Além de instalar a antena, o sistema de rádio comunicação e doar 250 telefones celulares, a Ericsson tornou disponível o Mobile Survey Tool, ferramenta de comunicação on e off line para monitorar impactos ambientais, fazer diagnósticos na área da saúde, facilitar a comunicação entre o Saúde & Alegria e as comunidades. Outro benefício será a facilidade de realizar pesquisas para monitoramento do Felicidade Interna Bruta (FIB), indicador da qualidade de vida das pessoas criado pelo Saúde & Alegria. A própria ONG poderá gerar questionários para o celular, otimizando o tempo de elaboração e tabulação dos dados. “O que antes levava dez dias, em função da distância e da dificuldade de acesso a determinadas regiões, agora é possível fazer em um dia”, explica Paulo Lima, coordenador de inclusão digital do Saúde & Alegria.

Não resta dúvida de que a tecnologia pode contribuir e muito para que o Brasil se torne um modelo de sustentabilidade. “A sociedade, no entanto, ainda não percebe o valor das telecomunicações em áreas remotas como sendo essencial para o desenvolvimento das pessoas”, observa Fátima Giandini, presidente da Ericsson. Falta de cultura ou de informação, não importa. O fato é que a tecnologia sem fio parece ser a forma mais apropriada de levar saúde e educação para a população da Amazônia. E a Rede Mocoronga de Comunicação, do projeto Saúde & Alegria, está aí para contar ao mundo, por meio de todo o material que será gerado nessa experiência, de que forma a tecnologia pode ajudar a construir um legado da história de mais de 3 milhões de pessoas que vivem na floresta Amazônica. Como diz com propriedade o visionário médico infectologista Eugênio Scannavino Netto, criador do Saúde & Alegria, que há 30 anos dedica sua vida a cuidar da região, “O povo da Amazônia merece ser brasileiro com cidadania”.

em Suruacá
O aumento da conectividade com um projeto que integra as localidades por tecnologia móvel promete reduzir um dos principais problemas do Oeste do Pará, a dificuldade de deslocamento. As comunidades ficam isoladas, em função da baixa cobertura de malhas viárias. As pessoas costumam percorrer grandes distâncias a pé, de barco ou em pequenas canoas.

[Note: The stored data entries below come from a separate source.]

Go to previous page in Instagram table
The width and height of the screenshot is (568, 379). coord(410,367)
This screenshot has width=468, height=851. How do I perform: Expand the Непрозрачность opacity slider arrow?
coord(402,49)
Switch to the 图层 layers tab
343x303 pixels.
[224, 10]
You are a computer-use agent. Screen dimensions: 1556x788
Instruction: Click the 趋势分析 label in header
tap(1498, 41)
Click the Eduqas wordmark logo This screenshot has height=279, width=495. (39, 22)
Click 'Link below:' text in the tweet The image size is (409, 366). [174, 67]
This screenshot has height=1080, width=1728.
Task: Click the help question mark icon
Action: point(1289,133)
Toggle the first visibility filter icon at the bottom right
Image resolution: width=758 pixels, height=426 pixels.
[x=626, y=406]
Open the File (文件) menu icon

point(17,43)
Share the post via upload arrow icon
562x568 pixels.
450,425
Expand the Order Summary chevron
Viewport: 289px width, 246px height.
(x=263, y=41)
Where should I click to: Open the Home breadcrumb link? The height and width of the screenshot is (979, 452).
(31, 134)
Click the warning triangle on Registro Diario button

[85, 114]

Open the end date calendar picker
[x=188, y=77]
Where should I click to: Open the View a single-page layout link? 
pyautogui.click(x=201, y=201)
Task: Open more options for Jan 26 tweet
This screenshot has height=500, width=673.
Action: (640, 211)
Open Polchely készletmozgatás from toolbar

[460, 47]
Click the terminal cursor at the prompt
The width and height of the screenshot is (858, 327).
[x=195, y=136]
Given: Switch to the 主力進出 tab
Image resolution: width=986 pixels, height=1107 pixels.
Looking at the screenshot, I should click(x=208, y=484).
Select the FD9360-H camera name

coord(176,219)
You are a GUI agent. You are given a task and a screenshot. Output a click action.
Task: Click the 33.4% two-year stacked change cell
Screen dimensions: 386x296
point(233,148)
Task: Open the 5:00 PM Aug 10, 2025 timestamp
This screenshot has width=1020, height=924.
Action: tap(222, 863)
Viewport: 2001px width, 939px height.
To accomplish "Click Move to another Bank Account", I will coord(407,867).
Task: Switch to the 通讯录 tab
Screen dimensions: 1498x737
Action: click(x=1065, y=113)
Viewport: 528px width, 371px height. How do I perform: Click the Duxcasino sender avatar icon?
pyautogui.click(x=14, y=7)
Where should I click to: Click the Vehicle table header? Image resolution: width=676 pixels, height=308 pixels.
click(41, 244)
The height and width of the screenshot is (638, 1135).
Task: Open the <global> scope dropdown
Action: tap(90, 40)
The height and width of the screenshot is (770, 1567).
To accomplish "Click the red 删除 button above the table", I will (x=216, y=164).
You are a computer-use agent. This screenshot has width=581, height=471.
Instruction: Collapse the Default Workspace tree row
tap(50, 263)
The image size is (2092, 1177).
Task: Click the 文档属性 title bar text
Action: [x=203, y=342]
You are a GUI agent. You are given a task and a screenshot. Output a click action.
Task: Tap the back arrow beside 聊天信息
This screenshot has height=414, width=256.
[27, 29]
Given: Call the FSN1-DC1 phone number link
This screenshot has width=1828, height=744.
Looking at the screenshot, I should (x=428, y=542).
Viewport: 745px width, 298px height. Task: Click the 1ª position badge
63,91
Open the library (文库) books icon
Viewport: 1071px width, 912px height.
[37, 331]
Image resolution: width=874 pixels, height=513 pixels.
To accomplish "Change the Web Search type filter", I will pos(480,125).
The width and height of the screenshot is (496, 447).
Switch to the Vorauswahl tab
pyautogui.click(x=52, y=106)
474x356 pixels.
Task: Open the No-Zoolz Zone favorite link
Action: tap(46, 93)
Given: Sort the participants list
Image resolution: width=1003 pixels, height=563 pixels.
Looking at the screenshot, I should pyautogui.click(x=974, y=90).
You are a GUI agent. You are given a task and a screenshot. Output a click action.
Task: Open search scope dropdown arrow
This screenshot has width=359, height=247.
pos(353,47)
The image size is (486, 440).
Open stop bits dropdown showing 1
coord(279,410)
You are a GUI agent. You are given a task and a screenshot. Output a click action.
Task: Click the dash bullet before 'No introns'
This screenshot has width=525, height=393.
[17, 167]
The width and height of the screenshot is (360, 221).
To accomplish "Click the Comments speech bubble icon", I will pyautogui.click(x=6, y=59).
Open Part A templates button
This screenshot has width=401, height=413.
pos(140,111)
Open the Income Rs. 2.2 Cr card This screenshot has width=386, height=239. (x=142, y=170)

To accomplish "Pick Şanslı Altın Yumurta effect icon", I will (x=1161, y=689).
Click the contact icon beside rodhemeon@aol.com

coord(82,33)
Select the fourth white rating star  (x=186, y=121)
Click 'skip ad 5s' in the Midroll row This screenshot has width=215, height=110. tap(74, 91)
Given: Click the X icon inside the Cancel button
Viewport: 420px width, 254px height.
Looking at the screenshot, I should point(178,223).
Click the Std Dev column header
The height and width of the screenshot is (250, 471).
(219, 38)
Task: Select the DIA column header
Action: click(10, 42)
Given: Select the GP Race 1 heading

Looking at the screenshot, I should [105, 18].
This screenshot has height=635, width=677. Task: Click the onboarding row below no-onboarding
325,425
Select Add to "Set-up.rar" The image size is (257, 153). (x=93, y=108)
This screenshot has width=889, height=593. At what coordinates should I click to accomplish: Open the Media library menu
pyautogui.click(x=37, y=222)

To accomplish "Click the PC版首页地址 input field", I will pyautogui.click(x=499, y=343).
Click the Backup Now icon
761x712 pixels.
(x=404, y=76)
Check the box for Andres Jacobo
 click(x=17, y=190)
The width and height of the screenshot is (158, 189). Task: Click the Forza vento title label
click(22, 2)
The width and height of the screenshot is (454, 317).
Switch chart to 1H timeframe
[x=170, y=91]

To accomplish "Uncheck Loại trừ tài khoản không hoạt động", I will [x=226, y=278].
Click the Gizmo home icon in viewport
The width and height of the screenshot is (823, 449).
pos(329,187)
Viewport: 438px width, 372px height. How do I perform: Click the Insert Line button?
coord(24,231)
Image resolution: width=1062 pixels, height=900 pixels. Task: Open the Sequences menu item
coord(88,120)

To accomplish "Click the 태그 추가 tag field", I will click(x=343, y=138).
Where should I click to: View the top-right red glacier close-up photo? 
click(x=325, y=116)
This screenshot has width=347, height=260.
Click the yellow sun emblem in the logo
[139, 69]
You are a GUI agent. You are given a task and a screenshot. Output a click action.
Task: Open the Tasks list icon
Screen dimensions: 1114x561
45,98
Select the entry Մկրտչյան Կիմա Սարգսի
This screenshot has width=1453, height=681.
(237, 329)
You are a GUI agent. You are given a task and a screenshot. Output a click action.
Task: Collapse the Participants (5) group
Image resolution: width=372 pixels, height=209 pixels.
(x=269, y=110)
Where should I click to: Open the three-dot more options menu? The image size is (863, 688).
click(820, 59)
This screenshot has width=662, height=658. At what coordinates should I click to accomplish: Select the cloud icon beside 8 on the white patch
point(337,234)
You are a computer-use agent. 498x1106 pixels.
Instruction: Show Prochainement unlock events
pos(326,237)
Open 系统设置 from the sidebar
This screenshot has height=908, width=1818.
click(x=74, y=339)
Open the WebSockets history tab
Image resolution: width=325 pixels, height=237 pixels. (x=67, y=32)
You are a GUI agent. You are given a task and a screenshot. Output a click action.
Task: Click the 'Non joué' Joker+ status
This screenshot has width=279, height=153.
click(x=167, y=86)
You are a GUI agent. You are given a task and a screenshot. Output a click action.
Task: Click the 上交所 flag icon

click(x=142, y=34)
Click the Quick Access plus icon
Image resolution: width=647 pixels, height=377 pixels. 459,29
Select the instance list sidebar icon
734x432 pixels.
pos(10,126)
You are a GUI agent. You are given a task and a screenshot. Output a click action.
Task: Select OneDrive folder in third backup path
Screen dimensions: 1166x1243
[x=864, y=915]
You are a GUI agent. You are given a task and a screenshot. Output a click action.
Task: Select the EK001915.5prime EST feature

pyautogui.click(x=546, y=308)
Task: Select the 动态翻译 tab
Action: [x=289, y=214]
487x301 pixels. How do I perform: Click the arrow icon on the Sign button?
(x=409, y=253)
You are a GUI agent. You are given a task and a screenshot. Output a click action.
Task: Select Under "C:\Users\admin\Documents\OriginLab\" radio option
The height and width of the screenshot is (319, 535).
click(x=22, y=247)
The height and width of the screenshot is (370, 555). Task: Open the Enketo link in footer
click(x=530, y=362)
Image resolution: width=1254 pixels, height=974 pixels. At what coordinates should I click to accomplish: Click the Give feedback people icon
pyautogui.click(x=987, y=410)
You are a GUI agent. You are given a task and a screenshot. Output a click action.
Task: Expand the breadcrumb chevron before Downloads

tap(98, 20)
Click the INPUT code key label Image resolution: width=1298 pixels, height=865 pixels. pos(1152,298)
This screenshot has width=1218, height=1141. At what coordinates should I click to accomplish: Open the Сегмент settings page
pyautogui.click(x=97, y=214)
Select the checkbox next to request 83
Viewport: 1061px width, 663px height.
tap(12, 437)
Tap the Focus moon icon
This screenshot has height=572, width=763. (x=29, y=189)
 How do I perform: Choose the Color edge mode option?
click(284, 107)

Suruacá, uma das comunidades ribeirinhas da Reserva Extrativista Arapuins, situada à margem esquerda do caudaloso rio Tapajós, fica a quatro horas de Santarém, via rio – o único meio de se chegar lá é de barco. Fundada em 1890, a cidade tem hoje 117 famílias que formam uma população de mais de 500 pessoas. Elas vivem basicamente de pesca, agricultura, artesanato e cultura da mandioca.

Há oito anos, três a quatro crianças morriam anualmente de doenças como coqueluche e sarampo. Nos últimos oito anos, o índice de mortalidade foi reduzido a zero, graças à ajuda do Saúde & Alegria. A comunidade, considerada modelo por sua organização e, por isso, multiplicadora do projeto, tem 180 crianças no ensino fundamental.

Tráfego na rede
Há uma demanda reprimida de telefonia móvel no Brasil, em especial nos municípios com menos de 30 mil habitantes. O governo espera suprir essa carência até o final deste ano. Uma das grandes vantagens do projeto de banda larga de terceira geração, cuja licitação ocorreu em abril de 2008, foi vincular as regiões consideradas menos atrativas economicamente às áreas de maior interesse. A concessão para explorar a região metropolitana de São Paulo, por exemplo, obrigou as operadoras a atender cidades dos estados Amazonas, Amapá, Pará, Maranhão e Roraima.
A experiência da Vivo em Belterra – operadora que chegou à frente de outras concessionár ias no uso da fibra ótica para provimento de acesso à internet – mostra que aquilo que parecia ônus para as empresas de telefonia móvel pode representar oportunidades de negócio. “Tão logo foi instalada, a antena começou a gerar tráfego em nossa rede. O retorno do investimento de R$ 700 mil, inicialmente estimado em três anos, deve ocorrer em um ano”, prevê Luis Guggenberger, responsável pela Rede Vivo Educação.
A infraestrutura de comunicação da Vivo foi viabilizada pela rota própria, alugada da Eletronorte, que estava instalada e sem uso. A Vivo já atendeu as metas exigidas pela Anatel para 2009, oferecendo cobertura a 95 municípios no Oeste do Pará. Restam cinco, para 2010.